#### [Work to be completed]
Rewrite these entries with "coordinates" swapped for "position" wherever it occurs, changing nothing else.

# # #

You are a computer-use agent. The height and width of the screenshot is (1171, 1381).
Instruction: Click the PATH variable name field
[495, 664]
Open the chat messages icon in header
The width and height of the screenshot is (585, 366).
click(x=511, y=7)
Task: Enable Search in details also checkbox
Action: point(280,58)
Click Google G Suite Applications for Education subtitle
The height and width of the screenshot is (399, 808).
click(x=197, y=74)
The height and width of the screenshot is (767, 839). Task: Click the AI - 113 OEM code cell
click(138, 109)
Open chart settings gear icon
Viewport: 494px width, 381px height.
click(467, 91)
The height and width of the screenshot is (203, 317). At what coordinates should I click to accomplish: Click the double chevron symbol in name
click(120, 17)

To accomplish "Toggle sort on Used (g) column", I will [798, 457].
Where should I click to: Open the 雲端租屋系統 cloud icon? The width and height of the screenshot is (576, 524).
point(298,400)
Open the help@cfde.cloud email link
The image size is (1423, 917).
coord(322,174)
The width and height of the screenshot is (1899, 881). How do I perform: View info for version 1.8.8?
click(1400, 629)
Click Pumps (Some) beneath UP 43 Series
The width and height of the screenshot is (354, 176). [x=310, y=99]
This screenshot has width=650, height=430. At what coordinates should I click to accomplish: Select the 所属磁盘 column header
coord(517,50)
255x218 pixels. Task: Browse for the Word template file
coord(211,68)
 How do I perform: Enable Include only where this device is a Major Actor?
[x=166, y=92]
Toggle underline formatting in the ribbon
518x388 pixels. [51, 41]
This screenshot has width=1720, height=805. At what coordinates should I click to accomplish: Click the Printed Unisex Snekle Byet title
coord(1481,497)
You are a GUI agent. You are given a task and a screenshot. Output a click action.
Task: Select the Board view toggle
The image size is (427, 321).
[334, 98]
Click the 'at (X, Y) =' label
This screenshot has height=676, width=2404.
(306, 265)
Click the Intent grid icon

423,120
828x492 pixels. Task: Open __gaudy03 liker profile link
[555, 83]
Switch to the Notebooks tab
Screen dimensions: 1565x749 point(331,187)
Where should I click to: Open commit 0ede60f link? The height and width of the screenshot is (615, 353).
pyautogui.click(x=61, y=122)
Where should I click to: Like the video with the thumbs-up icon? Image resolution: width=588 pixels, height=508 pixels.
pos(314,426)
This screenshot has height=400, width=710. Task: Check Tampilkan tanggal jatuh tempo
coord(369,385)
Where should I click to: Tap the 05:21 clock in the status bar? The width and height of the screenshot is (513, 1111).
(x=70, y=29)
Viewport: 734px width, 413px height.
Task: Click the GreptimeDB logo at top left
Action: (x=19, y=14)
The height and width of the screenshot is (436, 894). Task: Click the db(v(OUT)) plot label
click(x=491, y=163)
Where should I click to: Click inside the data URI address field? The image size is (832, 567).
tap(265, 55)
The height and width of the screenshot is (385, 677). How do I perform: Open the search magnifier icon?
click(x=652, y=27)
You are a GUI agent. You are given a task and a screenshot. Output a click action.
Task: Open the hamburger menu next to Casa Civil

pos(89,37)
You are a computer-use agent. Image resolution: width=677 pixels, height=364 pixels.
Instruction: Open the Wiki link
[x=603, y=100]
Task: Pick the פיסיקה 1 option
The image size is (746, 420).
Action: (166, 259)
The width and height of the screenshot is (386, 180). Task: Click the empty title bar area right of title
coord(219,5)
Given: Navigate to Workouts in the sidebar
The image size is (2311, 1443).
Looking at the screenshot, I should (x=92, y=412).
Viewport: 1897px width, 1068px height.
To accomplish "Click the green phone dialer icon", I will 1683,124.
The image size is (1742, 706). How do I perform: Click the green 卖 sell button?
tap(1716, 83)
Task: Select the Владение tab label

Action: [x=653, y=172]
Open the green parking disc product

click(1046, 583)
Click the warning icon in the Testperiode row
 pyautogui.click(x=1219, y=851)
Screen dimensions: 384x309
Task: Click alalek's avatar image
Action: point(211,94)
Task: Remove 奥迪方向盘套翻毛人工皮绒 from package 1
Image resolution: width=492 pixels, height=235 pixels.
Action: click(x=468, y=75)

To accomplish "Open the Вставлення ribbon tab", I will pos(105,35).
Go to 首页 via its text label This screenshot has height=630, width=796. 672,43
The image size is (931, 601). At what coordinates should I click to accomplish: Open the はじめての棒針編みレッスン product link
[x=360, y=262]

# # #

#### [Output below]
You are a computer-use agent. The height and width of the screenshot is (1171, 1381).
Instruction: Click the PATH variable name field
[495, 664]
Open the chat messages icon in header
The width and height of the screenshot is (585, 366).
click(x=511, y=7)
Task: Enable Search in details also checkbox
Action: point(280,58)
Click Google G Suite Applications for Education subtitle
The height and width of the screenshot is (399, 808).
click(x=197, y=74)
The height and width of the screenshot is (767, 839). Task: Click the AI - 113 OEM code cell
click(138, 109)
Open chart settings gear icon
Viewport: 494px width, 381px height.
click(467, 91)
The height and width of the screenshot is (203, 317). At what position should I click to accomplish: Click the double chevron symbol in name
click(120, 17)

To accomplish "Toggle sort on Used (g) column", I will [798, 457].
Where should I click to: Open the 雲端租屋系統 cloud icon? The width and height of the screenshot is (576, 524).
point(298,400)
Open the help@cfde.cloud email link
The image size is (1423, 917).
coord(322,174)
The width and height of the screenshot is (1899, 881). How do I perform: View info for version 1.8.8?
click(1400, 629)
Click Pumps (Some) beneath UP 43 Series
The width and height of the screenshot is (354, 176). [x=310, y=99]
This screenshot has width=650, height=430. At what position should I click to accomplish: Select the 所属磁盘 column header
coord(517,50)
255x218 pixels. Task: Browse for the Word template file
coord(211,68)
 How do I perform: Enable Include only where this device is a Major Actor?
[x=166, y=92]
Toggle underline formatting in the ribbon
518x388 pixels. [51, 41]
This screenshot has width=1720, height=805. At what position should I click to accomplish: Click the Printed Unisex Snekle Byet title
coord(1481,497)
You are a GUI agent. You are given a task and a screenshot. Output a click action.
Task: Select the Board view toggle
The image size is (427, 321).
[334, 98]
Click the 'at (X, Y) =' label
This screenshot has height=676, width=2404.
(306, 265)
Click the Intent grid icon

423,120
828x492 pixels. Task: Open __gaudy03 liker profile link
[555, 83]
Switch to the Notebooks tab
Screen dimensions: 1565x749 point(331,187)
Where should I click to: Open commit 0ede60f link? The height and width of the screenshot is (615, 353).
pyautogui.click(x=61, y=122)
Where should I click to: Like the video with the thumbs-up icon? Image resolution: width=588 pixels, height=508 pixels.
pos(314,426)
This screenshot has height=400, width=710. Task: Check Tampilkan tanggal jatuh tempo
coord(369,385)
Where should I click to: Tap the 05:21 clock in the status bar? The width and height of the screenshot is (513, 1111).
(x=70, y=29)
Viewport: 734px width, 413px height.
Task: Click the GreptimeDB logo at top left
Action: (x=19, y=14)
The height and width of the screenshot is (436, 894). Task: Click the db(v(OUT)) plot label
click(x=491, y=163)
Where should I click to: Click inside the data URI address field? The image size is (832, 567).
tap(265, 55)
The height and width of the screenshot is (385, 677). How do I perform: Open the search magnifier icon?
click(x=652, y=27)
You are a GUI agent. You are given a task and a screenshot. Output a click action.
Task: Open the hamburger menu next to Casa Civil

pos(89,37)
You are a computer-use agent. Image resolution: width=677 pixels, height=364 pixels.
Instruction: Open the Wiki link
[x=603, y=100]
Task: Pick the פיסיקה 1 option
The image size is (746, 420).
Action: (166, 259)
The width and height of the screenshot is (386, 180). Task: Click the empty title bar area right of title
coord(219,5)
Given: Navigate to Workouts in the sidebar
The image size is (2311, 1443).
Looking at the screenshot, I should (x=92, y=412).
Viewport: 1897px width, 1068px height.
To accomplish "Click the green phone dialer icon", I will 1683,124.
The image size is (1742, 706). How do I perform: Click the green 卖 sell button?
tap(1716, 83)
Task: Select the Владение tab label

Action: [x=653, y=172]
Open the green parking disc product

click(1046, 583)
Click the warning icon in the Testperiode row
 pyautogui.click(x=1219, y=851)
Screen dimensions: 384x309
Task: Click alalek's avatar image
Action: point(211,94)
Task: Remove 奥迪方向盘套翻毛人工皮绒 from package 1
Image resolution: width=492 pixels, height=235 pixels.
Action: click(x=468, y=75)

To accomplish "Open the Вставлення ribbon tab", I will pos(105,35).
Go to 首页 via its text label This screenshot has height=630, width=796. 672,43
The image size is (931, 601). At what position should I click to accomplish: Open the はじめての棒針編みレッスン product link
[x=360, y=262]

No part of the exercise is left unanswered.